The Global Plan for Artemisinin Resistance Containment was developed by the WHO Global Malaria Programme through consultation with over 100 malaria experts from across the Roll Back Malaria Partnership. Funding was provided by the Bill and Melinda Gates Foundation.

The new plan aims to contain and prevent artemisinin resistance through five steps:

  1. Stop the spread of resistant parasites. A fully funded and implemented malaria control agenda would address many of the needs for the containment and prevention of artemisinin resistance. Additional funding will be needed to stop the spread of resistant parasites in areas where there is evidence of artemisinin resistance.

    The global plan estimates that it will cost an additional US$10-20 per person in areas of confirmed resistance along the Cambodia-Thailand border and US$8-10 per person in the at-risk locations within the Greater Mekong area.

  2. Increase monitoring and surveillance for artemisinin resistance. WHO estimated in 2010 that only 31 of the 75 countries that should be conducting routine testing of the efficacy of artemisinin-based combination therapies actually did so. There is a risk of artemisinin resistance emerging silently in areas without ongoing surveillance.
  3. Improve access to malaria diagnostic testing and use artemisinin-based combination therapies only to combat malaria. These therapies are frequently used to treat causes of fever other than malaria, which can increase the risk of resistance. To reduce the number of patients who do not have malaria taking the therapies, WHO recommends diagnostic testing of all suspected malaria cases before treatment.
  4. Invest in artemisinin resistance-related research. There is an urgent need to develop more rapid techniques for detecting resistant parasites, and to develop new classes of antimalarial medicines to eventually replace the artemisinin-based combination therapies.
  5. Motivate action and mobilize resources. The success of the global plan will depend on a well coordinated and adequately funded response from many stakeholders at global, regional and national levels.

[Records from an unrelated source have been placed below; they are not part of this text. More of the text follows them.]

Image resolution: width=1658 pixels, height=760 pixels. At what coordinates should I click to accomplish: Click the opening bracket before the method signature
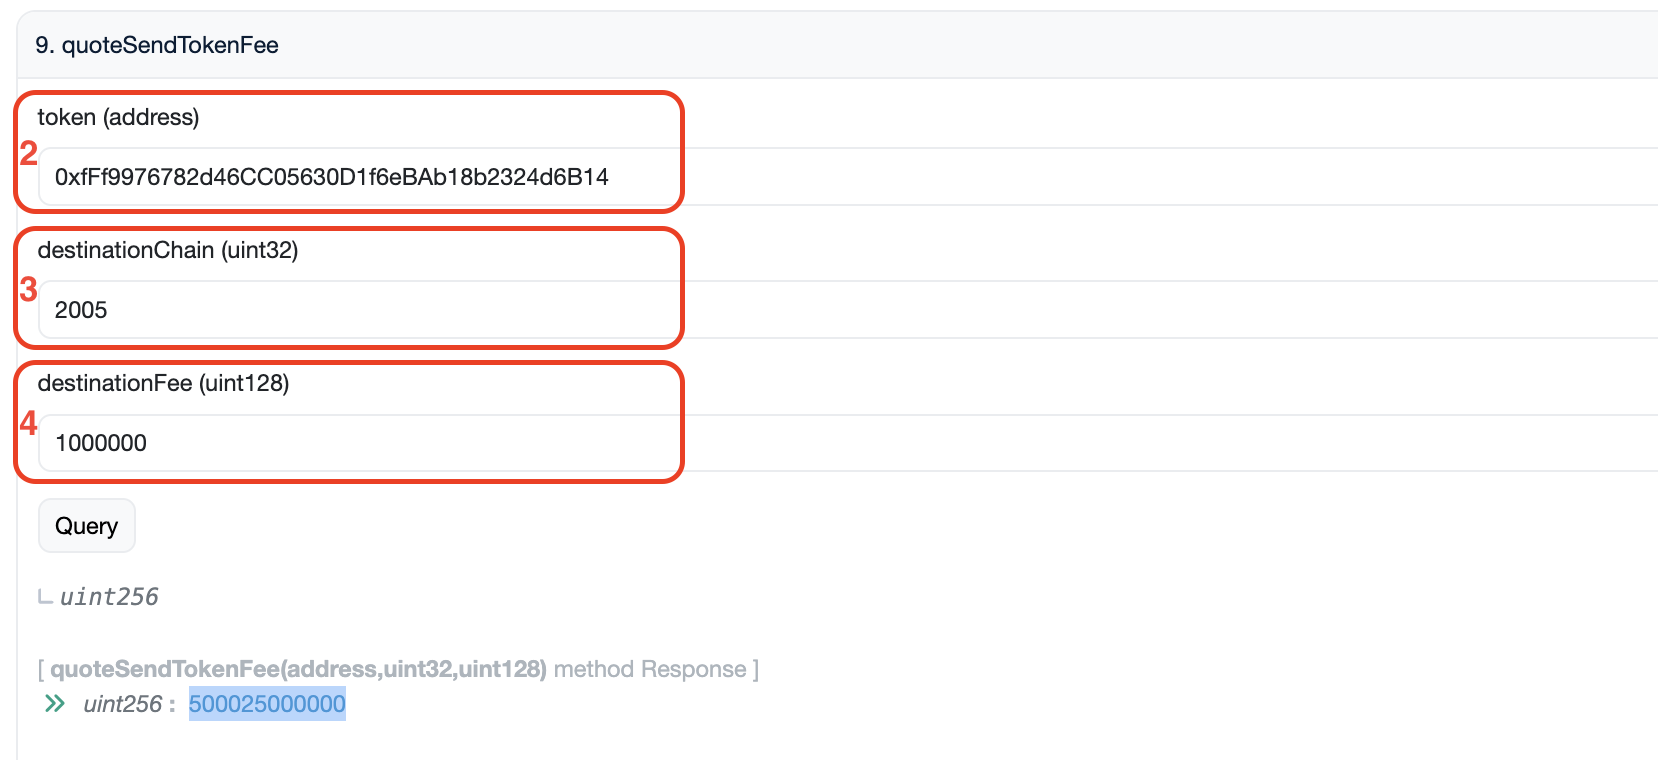pyautogui.click(x=41, y=669)
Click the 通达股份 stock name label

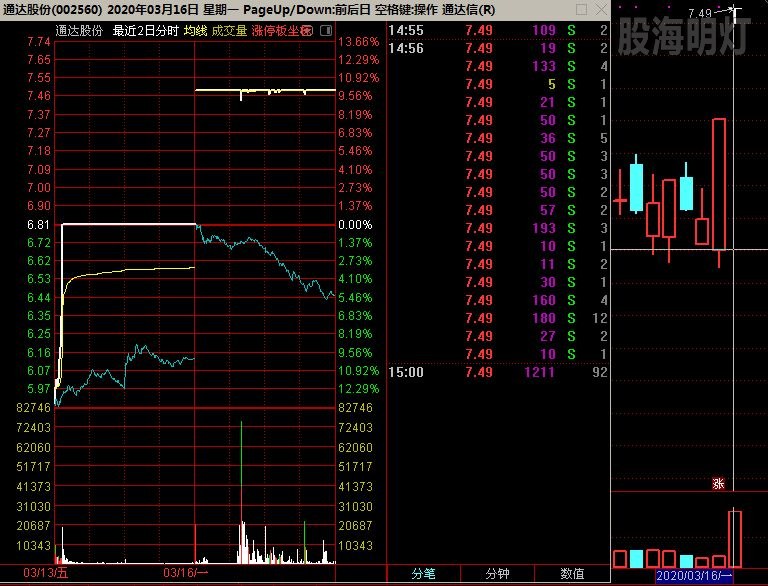79,30
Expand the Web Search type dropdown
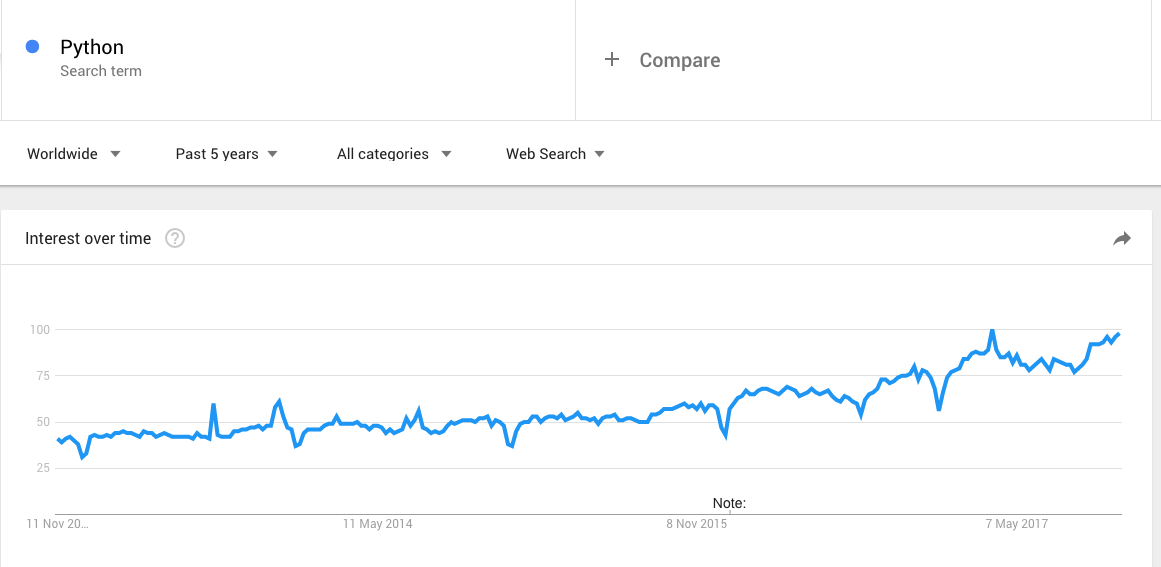Viewport: 1161px width, 567px height. tap(555, 154)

“Effective containment of artemisinin resistance will significantly improve our capability to sustain current control achievements at country level,” said Professor Coll-Seck.

Awa Marie Coll-Seck (Photo courtesy RBM)

Introducing the global action plan at WHO headquarters in Geneva on Wednesday, Coll-Seck said that as a physician and former Minister of Health of the west African country of Senegal, she changed Senegal’s national policy for antimalarial treatment in 2001.

“After years of hesitation, the country finally agreed to implement WHO’s recommendations, and adopted artemisinin-based combination therapies as the first-line treatment for malaria over chloroquine and sulfadoxine pyrimethamine which were becoming increasingly ineffective,” she said.

“Despite clear evidence that chloroquine resistance was progressively spreading from Southeast Asia to sub-Saharan Africa, no global containment strategy was prepared or adopted. As a result, malaria mortality was increasing worldwide, with hundreds of thousands of additional deaths occurring every year, particularly in sub-Saharan Africa,” Coll-Seck recalled. “Thus, the malaria parasite defeated the international community.”

“We must not let the widespread failure of malaria drugs happen again, particularly now that remarkable progress has been achieved in a large number of malaria-endemic countries,” she said.

Coll-Seck reminded the international donor community, “We now have a coordinated plan to stop the spread of resistant parasites, but we need additional funding to fully implement it.”